EXERCISE.
Go line by line through the listing below and copy those that hold "Autres".

DATA SUPPLIED.
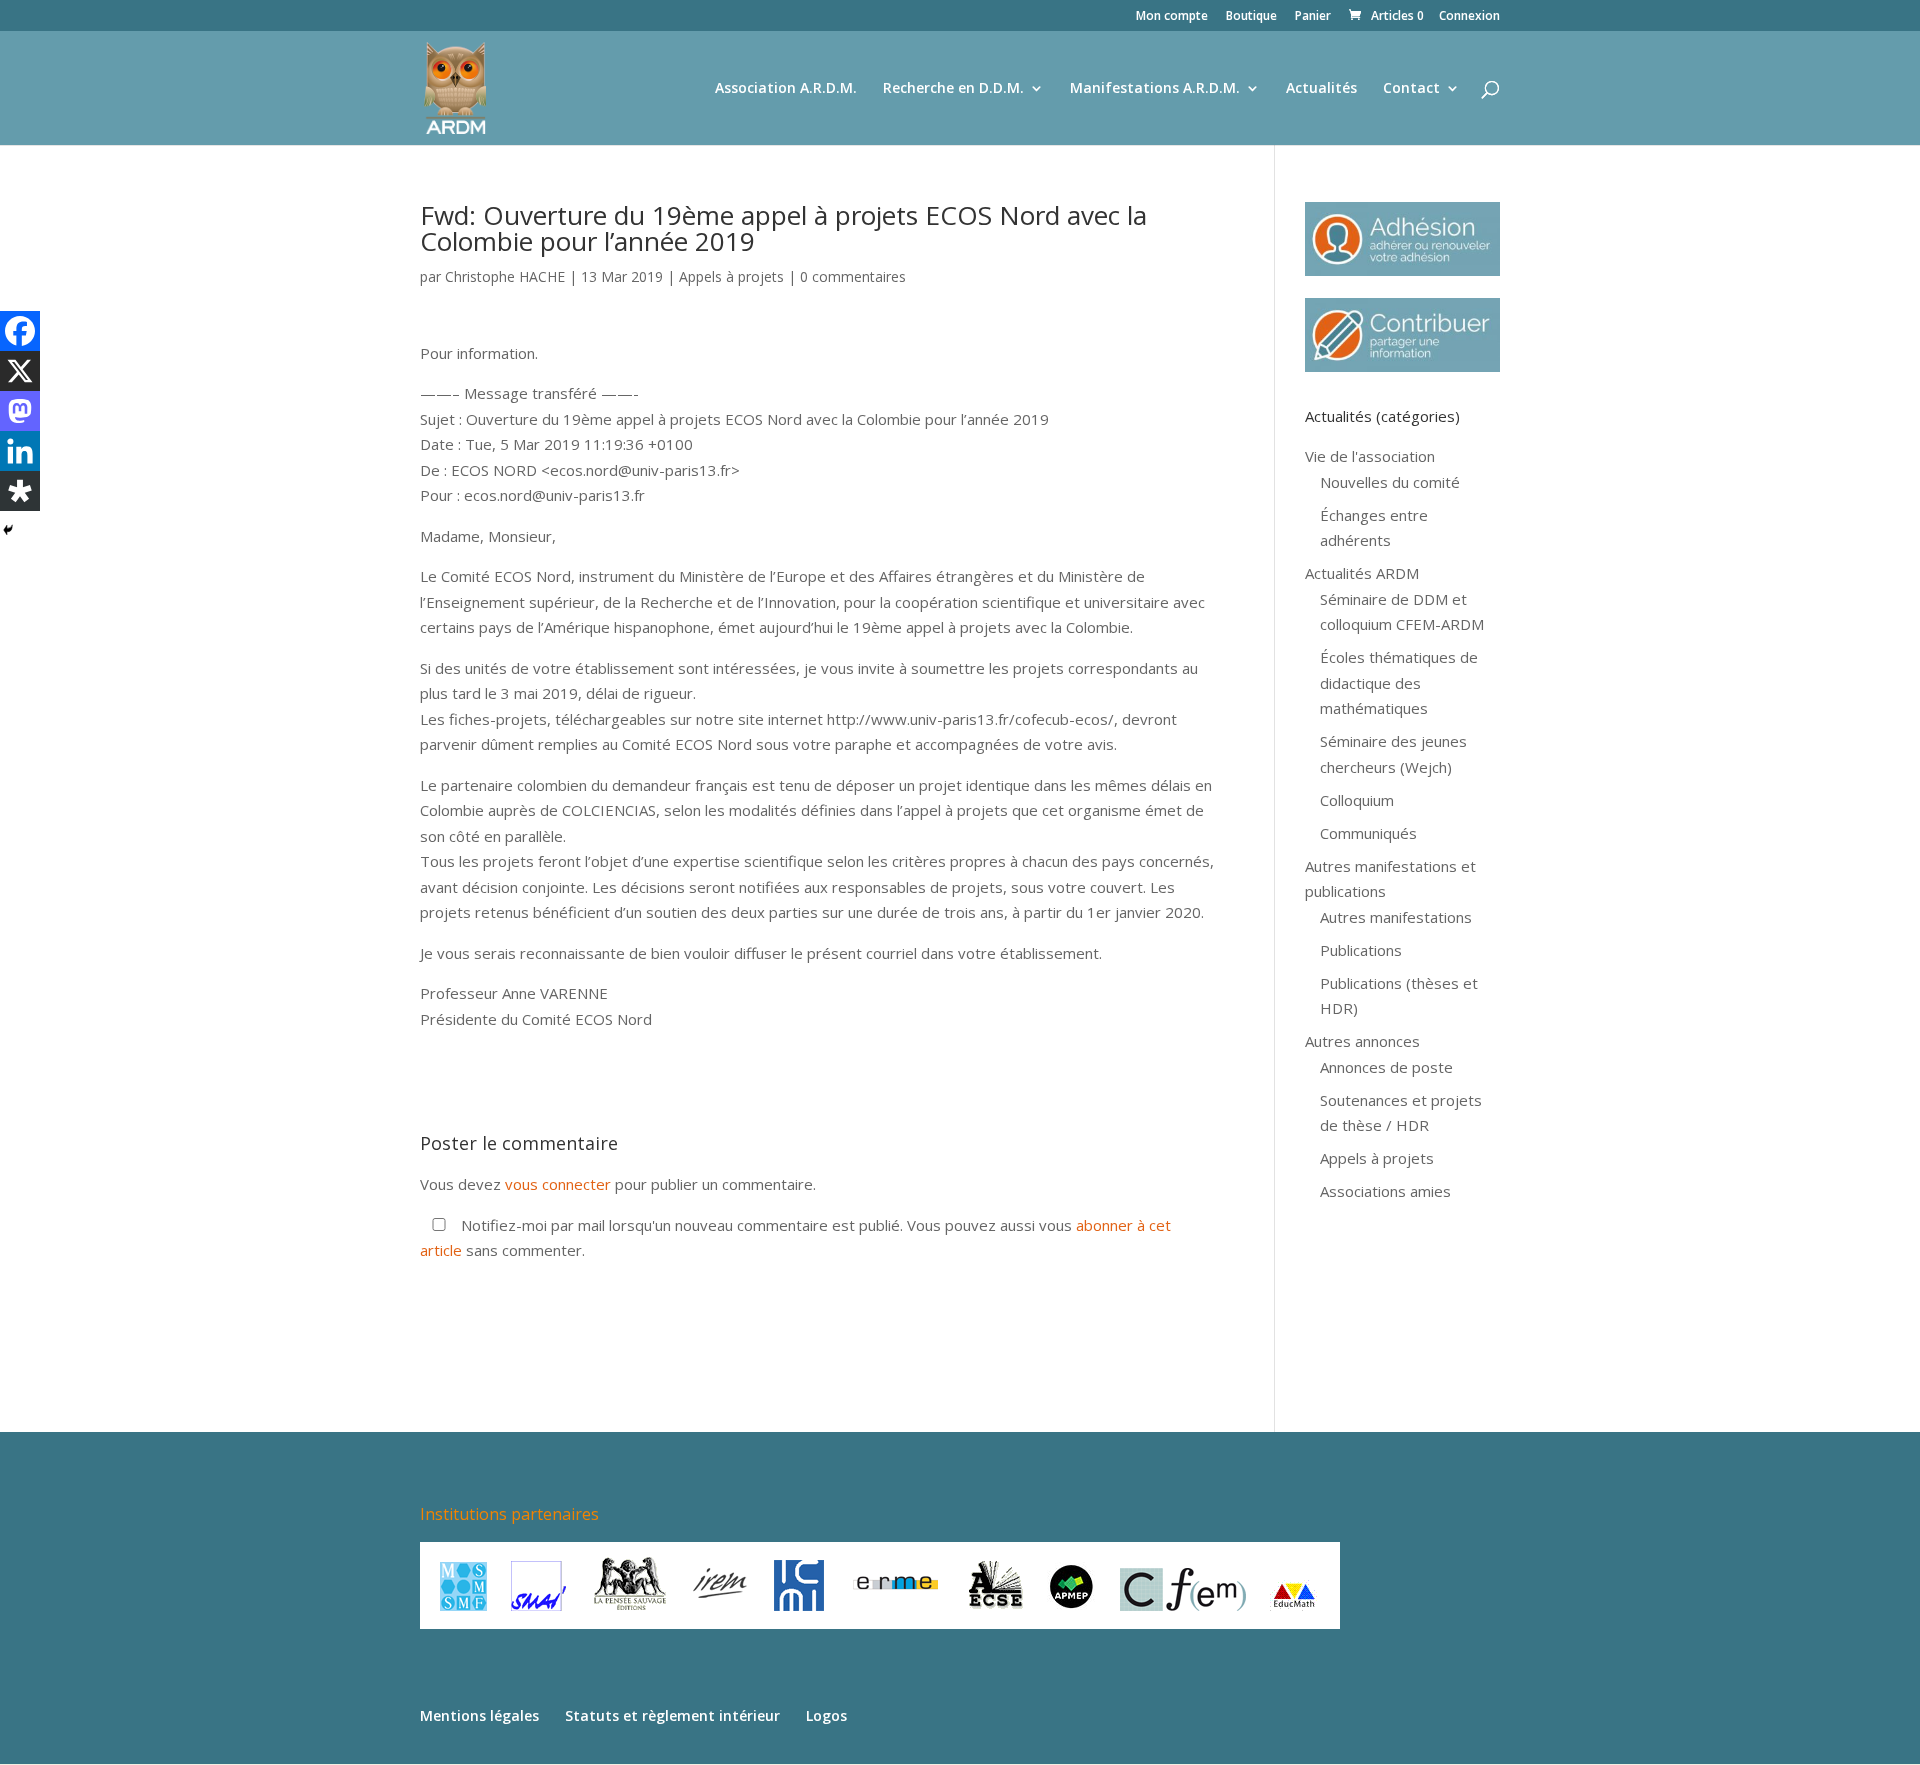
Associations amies (1385, 1191)
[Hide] (8, 530)
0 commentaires (853, 276)
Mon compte (1172, 17)
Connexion (1469, 17)
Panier (1313, 17)
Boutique (1251, 17)
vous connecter (558, 1184)
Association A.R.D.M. (786, 89)
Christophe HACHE (505, 276)
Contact (1411, 89)
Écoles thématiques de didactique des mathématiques (1399, 682)
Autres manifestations (1396, 917)
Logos (826, 1715)
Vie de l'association (1370, 456)
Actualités (1321, 89)
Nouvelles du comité (1390, 482)
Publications (1361, 950)
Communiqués (1368, 833)
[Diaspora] (20, 491)
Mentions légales (479, 1715)
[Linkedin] (20, 451)
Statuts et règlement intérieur (672, 1715)
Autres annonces (1362, 1041)
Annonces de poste (1386, 1067)
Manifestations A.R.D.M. (1155, 89)
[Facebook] (20, 331)
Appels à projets (731, 276)
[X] (20, 371)
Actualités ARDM (1362, 573)
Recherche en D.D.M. (953, 89)
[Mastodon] (20, 411)
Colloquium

RESPONSE AREA.
Autres manifestations (1396, 917)
Autres annonces (1362, 1041)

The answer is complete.